**Text extract**
--- START ---

Explore Core Data Concepts Flashcards
Why is data now accessible to nearly every business?
Easier to collect and cheaper to host Software technologies and platforms can help facilitate collection, analysis, and storage of valuable information
What is data?
Collection of facts such a numbers, descriptions and observations
What is a common way of classifying data?
Stuctured, semi-structured, unstructured
What is structured data?
Tabular data represented by rows and columns with predefined data types in a database
What is a relational database?
Databases that hold tabular data
What is semi-structured data
Information that doesn’t reside in a relational database but still has some structure to it. Examples: JSON format documents, key-value stores, graph databases
What is a key-value database
Store Associative arrays Key serves as a unique identifier to retrieve a specific value. Value can be anything from a number or a string or a complex object like a JSON file Stores data as a single collection without structure or relation
What is a graph database?
Used to store and query information about complex relationships
Graph contains nodes (information about objects) and edges (information about the relationships between objects)
How is structured data typically stored?
Relational database such as SQL Server or Azure SQL Database
How is unstructured data typically stored?
Azure Blob (Binary Large Object)
How is semi-structure data typically stored?
Azure Cosmos DB
What are teh level of access that users can be given to data?
Read-only - can’t modify or create new
Read/write - can view and modify
Owner - can add new users and remove existing users
What are the two broad data processing solutions?

--- END ---

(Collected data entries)
--- START ---

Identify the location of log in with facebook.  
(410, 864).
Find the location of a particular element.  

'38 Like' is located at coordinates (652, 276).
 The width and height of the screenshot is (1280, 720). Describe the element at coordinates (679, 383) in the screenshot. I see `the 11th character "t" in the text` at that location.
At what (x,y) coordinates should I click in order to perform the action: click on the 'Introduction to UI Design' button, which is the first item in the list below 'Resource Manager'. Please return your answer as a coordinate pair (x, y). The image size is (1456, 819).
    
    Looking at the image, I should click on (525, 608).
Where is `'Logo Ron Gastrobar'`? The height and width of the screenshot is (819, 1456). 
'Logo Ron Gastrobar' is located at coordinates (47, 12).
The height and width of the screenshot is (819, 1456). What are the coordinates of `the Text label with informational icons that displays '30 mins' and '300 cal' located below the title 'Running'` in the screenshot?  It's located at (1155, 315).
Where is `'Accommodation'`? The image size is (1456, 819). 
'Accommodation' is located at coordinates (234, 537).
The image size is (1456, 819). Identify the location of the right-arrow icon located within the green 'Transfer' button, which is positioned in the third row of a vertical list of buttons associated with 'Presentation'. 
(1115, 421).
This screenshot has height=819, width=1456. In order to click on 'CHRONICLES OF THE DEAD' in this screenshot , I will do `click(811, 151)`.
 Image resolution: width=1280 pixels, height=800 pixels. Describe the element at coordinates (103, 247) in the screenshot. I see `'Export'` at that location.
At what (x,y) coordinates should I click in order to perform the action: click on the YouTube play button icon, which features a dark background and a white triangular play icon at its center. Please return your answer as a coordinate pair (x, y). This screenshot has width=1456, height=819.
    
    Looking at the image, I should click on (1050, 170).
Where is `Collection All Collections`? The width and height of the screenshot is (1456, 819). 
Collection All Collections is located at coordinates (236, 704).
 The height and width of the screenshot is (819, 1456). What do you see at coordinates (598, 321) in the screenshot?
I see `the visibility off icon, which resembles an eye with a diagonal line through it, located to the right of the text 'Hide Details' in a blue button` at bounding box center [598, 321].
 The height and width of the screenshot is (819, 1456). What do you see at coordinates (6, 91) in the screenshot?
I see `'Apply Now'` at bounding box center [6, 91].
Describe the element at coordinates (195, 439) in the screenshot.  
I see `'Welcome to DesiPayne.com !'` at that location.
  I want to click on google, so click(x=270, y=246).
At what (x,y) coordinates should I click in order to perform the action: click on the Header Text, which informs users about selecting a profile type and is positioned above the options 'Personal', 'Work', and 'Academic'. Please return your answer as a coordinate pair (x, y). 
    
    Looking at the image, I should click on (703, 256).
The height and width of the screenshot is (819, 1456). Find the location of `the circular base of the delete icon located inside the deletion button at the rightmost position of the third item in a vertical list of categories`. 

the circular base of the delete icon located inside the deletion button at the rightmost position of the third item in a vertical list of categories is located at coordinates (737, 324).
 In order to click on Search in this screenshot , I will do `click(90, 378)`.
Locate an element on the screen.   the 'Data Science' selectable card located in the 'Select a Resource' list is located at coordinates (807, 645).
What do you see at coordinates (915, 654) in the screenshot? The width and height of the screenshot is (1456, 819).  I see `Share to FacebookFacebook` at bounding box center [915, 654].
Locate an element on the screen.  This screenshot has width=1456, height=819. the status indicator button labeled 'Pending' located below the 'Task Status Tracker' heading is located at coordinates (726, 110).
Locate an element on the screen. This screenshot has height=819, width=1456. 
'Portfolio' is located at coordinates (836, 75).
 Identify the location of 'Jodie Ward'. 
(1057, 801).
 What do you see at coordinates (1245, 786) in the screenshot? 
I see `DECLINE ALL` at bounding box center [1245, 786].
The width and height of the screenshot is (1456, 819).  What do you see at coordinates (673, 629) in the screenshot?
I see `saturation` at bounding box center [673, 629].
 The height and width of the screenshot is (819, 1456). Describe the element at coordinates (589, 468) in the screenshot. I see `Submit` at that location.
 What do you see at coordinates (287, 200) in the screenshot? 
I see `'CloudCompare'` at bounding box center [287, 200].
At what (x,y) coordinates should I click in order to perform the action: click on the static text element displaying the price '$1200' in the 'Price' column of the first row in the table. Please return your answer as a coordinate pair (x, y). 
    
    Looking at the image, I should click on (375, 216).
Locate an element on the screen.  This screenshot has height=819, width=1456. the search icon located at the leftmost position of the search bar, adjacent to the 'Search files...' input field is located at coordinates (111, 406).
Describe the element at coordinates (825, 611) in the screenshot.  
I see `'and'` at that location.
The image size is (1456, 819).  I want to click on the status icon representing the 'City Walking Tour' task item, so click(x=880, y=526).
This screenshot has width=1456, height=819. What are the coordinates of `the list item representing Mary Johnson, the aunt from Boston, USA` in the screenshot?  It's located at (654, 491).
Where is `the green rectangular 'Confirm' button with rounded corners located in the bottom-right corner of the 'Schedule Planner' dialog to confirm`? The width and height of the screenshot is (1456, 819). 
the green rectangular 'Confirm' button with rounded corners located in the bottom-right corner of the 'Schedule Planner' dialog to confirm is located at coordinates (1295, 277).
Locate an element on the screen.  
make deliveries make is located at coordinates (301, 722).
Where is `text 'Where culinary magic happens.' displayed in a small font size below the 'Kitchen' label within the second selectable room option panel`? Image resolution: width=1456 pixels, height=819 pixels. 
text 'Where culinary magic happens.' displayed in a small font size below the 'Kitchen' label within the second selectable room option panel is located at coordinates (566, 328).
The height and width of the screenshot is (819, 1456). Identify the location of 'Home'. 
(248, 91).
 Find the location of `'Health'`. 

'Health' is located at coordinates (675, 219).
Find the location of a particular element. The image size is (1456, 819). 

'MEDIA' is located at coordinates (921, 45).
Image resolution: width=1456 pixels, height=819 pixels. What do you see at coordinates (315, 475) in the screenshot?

--- END ---

**Given request 1**
Copy the passage of the data concepts flashcards from "Explore Core Data" to "What is data?".
**Given request 2**
Repeat the rows from the first line of the rows through the line containing "Looking at the image, I should click on (525, 608).", including both.

**Result 1**
Explore Core Data Concepts Flashcards
Why is data now accessible to nearly every business?
Easier to collect and cheaper to host Software technologies and platforms can help facilitate collection, analysis, and storage of valuable information
What is data?

**Result 2**
Identify the location of log in with facebook.  
(410, 864).
Find the location of a particular element.  

'38 Like' is located at coordinates (652, 276).
 The width and height of the screenshot is (1280, 720). Describe the element at coordinates (679, 383) in the screenshot. I see `the 11th character "t" in the text` at that location.
At what (x,y) coordinates should I click in order to perform the action: click on the 'Introduction to UI Design' button, which is the first item in the list below 'Resource Manager'. Please return your answer as a coordinate pair (x, y). The image size is (1456, 819).
    
    Looking at the image, I should click on (525, 608).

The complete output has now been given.